These activities could form a local history and geography follow up to the QCA Unit 17: What are we remembering on Remembrance Day.

Most areas have some form of commemorative monument, often a war memoria,l to remember those who died in the First and Second World Wars. Children may be taken to visit this while studying Unit 17.

The Unit also provides an opportunity to look at why and how important events are commemorated by people in Britain and the wider world. There are important links here with current conflicts where family members may be involved and sometimes whole families have fled from hostilities.

Key Question: What monuments do we have in our area which remind us about people and events in the past?

Learning Objective

  • Understand what the word ‘commemorative’ and ‘monument’ mean
  • Identifying monuments in the locality which record past events
  • Using the Images in England website to find other commemorative monuments in our district/areaWar memorial, Westbury, Bristol, IoE number 379780, © Mr Cyril N. Chapman LRPS


Access to the internet, Imperial War Museum website, English Heritage Adopt a Monument local history resource etc.

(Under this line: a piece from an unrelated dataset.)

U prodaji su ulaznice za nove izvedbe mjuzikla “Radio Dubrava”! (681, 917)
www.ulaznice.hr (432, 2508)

Local photographs of war memorials, churches, fountains, house plaques etc


Pre-lesson task

  • Prepare a display of photographs taken in the immediate locality of the school which can be seen as reminding children of the past
  • Children who are regular church goers may be very familiar with gravestones which provide a commemoration of people who may have lived a very long time ago
  • Ask children if they can recognise where photographs have been taken
  • Ideally children should have the opportunity both before and after the lesson of looking and touching some of these memorials
Teaching and learning activities

War memorial, Stanley Road, Bootle, Merseyside, IoE number 216422, © Mr Philip Pye

  1. Ask children to tell you where in the area they can find a building or plaque which ‘commemorates’ an event and/or people in the past.
    • Use the words ‘commemorate’ and ‘monument’.Make a title for the display using the key words ‘commerate’ and ‘monument’. This will also aid the search later.
    • Some children may mention family gravestones
    • Local baths, libraries and road signs may record people and events in the past. They may be named after local dignitaries or may have a plaque on the inside to identify when the building was opened and by whom. Many schools have this as well.
    • Record the type of commemorations the children identify and suggest ones they may have missed
  2. Use the interactive whiteboard to visit the Images of England site. Demonstrate how to use the Quick Search to find commemorative buildings which have been identified as being particularly special in a district in their county.
  3. Print out and display some of these monuments. Some areas have very few, if any.
    • Ask children to suggest some local memorials which they feel should be on the website. What reasons do they give for the choice; age, meaning for them, number of people for whom the commemoration is made, attractiveness and/or usefulness of building
  4. Give the children the opportunity to engage in a search themselves. Again a word bank can provide support for unfamiliar words.